# Marilyn Manson & Dita Von Teese



## Viva_la_MAC_Girl (Dec 4, 2005)

Rocker Marilyn Manson married his longtime girlfriend, burlesque dancer Dita Von Teese, on Saturday in front of some 60 guests as fans and well wishers gathered outside, PEOPLE has learned. 

The ceremony took place in Kilsheelan, County Tipperary, Ireland, at Castle Gurteen, the home of the couple's friend, artist Gottfried Helnwein. Contrary to rumors that the pair would exchange their blood during the ceremony, they actually traded vows they wrote for each other. 

Manson (real name Brian Warner), 36, gave Von Teese (real name: Heather Sweet), 33, a wedding band from William Harold Jewelers in Newport Beach, Calif., where he also got her 7-carat, antique, European round-cut diamond engagement ring. The groom's wedding band is a custom-made platinum ring with onyx inlay from Dana Schneider. 

The rocker wore a John Galliano black silk taffeta tuxedo with velvet trim and a Stephen Jones hat, while Von Teese donned a royal purple silk taffeta Vivienne Westwood gown complete with train and petticoats worn over a Mr. Pearl couture corset. Her outfit was accessorized with a tri-corn hat by Stephen Jones and shoes by Christian Louboutin. 

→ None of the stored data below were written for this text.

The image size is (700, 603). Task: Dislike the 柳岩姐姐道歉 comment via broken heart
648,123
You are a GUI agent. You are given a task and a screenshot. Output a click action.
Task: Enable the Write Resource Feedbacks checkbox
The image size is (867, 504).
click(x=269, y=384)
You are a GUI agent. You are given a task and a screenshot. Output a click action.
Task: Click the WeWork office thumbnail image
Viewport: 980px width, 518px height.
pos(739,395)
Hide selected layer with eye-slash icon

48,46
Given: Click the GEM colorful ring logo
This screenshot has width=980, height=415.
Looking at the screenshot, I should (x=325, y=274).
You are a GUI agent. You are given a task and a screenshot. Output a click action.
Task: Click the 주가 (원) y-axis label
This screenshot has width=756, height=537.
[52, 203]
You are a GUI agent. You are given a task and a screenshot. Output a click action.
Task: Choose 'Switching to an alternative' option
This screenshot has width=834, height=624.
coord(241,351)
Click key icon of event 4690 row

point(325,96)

Art film director Alejandro Jodorowsky, a longtime friend of the groom, married the couple in the non-denominational ceremony. German singer and bandleader Max Raabe provided the music. The guests included Lisa Marie Presley and C.S.I.'s Eric Szmanda. 

"Everyone expected Manson and Dita to have some sort of crazy vampire wedding, but anyone who knows the couple knew it would be the classy, stylish affair that it was," a wedding guest tells PEOPLE. "They are totally in love." 

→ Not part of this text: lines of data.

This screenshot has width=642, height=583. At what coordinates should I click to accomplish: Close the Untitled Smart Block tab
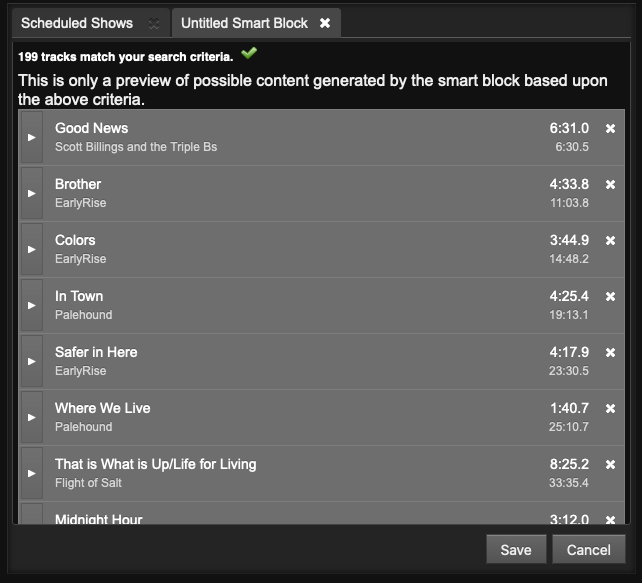pyautogui.click(x=325, y=23)
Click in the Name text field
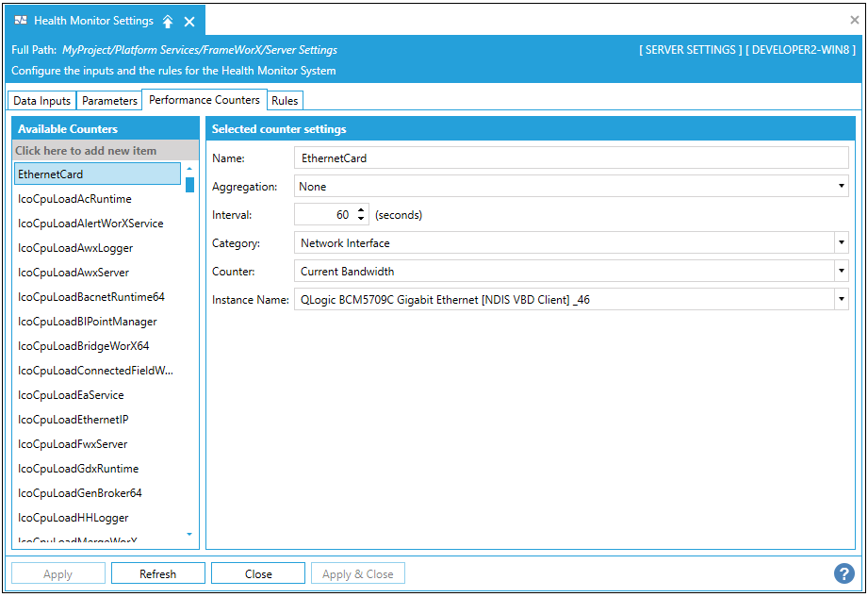Screen dimensions: 868x597 coord(571,158)
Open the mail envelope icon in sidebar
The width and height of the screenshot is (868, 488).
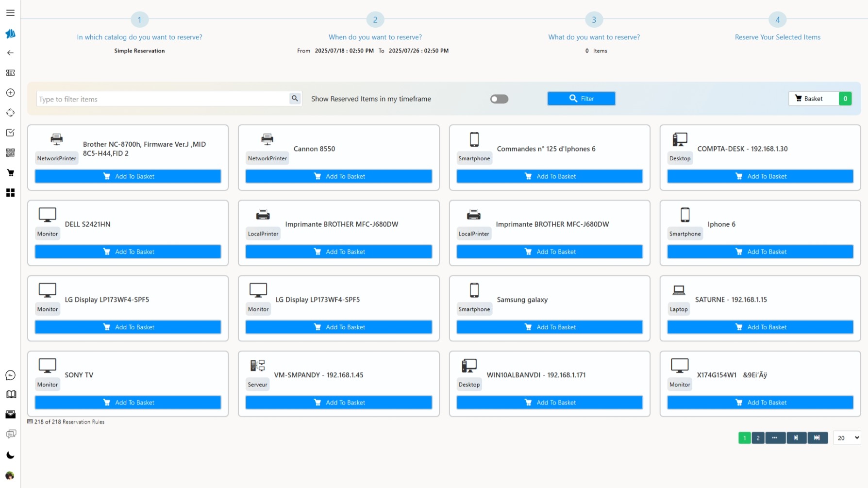tap(10, 414)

The wedding celebration began on Friday night with a 9 p.m. supper in the Conservatory of the Kilshane House, the Regency country home where many of the wedding guests stayed. 

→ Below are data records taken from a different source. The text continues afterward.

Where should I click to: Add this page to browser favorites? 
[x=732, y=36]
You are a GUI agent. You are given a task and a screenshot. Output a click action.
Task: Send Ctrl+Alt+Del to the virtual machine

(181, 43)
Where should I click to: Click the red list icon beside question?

Manson and Von Teese began dating on his 32nd birthday – Jan. 5, 2001. He proposed to her in their Los Angeles home on March 22, 2004. This is the first marriage for both.


----------



## jasper17 (Dec 4, 2005)

I would love to see pictures of this - it sounds so interesting and gorgeous!


----------



## orodwen (Dec 6, 2005)

Quote:

   Originally Posted by *jasper17* 
_I would love to see pictures of this - it sounds so interesting and gorgeous!_

 
same here.  i'd *really* love to see what they wore, heck, the whole shindig.


----------